EUR/USD fails to break 1.1000 and turns negative on the day
May 21, 2020
The euro is set to end a four-day rally on Thursday. EUR/USD’s bounce from 1.0775 lows last week has been capped at 1.1000 psychological level, and the pair has pulled back to the mid-range of 1.0900.
Euro rally loses steam as market sentiment deteriorates
The EUR/USD has pulled back from 1.1000 highs on early North American trading session, as market mood dampened following negative macroeconomic data and Trump’s accusations to China for trying to interfere in US elections. Trump’s comments have spurred the Sino-Us tensions, triggering fears about a trade war escalation which have reflected on a stronger dollar and negative equity markets
Prior to that, the euro had rallied about 1.6% this week, buoyed by hopes that the plans to ease lockdown restrictions would accelerate economic recovery. Furthermore, the Franco-German agreement for a €500 billion proposal to aid coronavirus-hit sectors and economies boosted hopes of advancing towards a fiscal union, which has increased confidence on the common currency.

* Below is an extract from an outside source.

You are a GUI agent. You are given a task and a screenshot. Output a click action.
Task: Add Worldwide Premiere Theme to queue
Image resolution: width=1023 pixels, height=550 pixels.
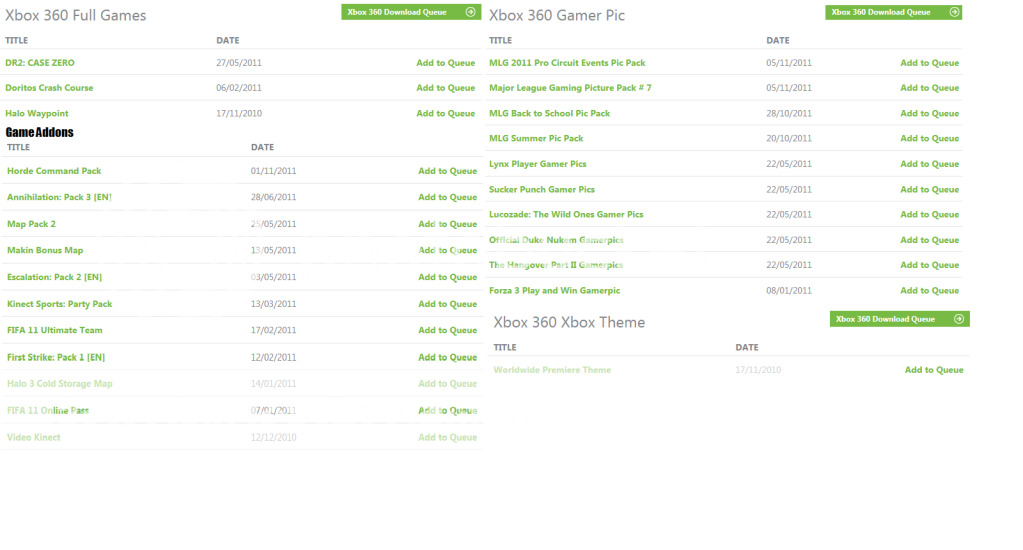pyautogui.click(x=934, y=370)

EUR/USD: strong resistance at 1.1017 – UOB
The FX analysis team at UOB observes the euro right below a key resistance area at 1.1014/19 which, so far, is holding bulls at a bay, “EUR is expected to trade with an upward bias towards 1.1017. The odds for a break of this level have improved but are still not high. Looking ahead, EUR has to close above 1.1030 before further sustained up-move can be expected.”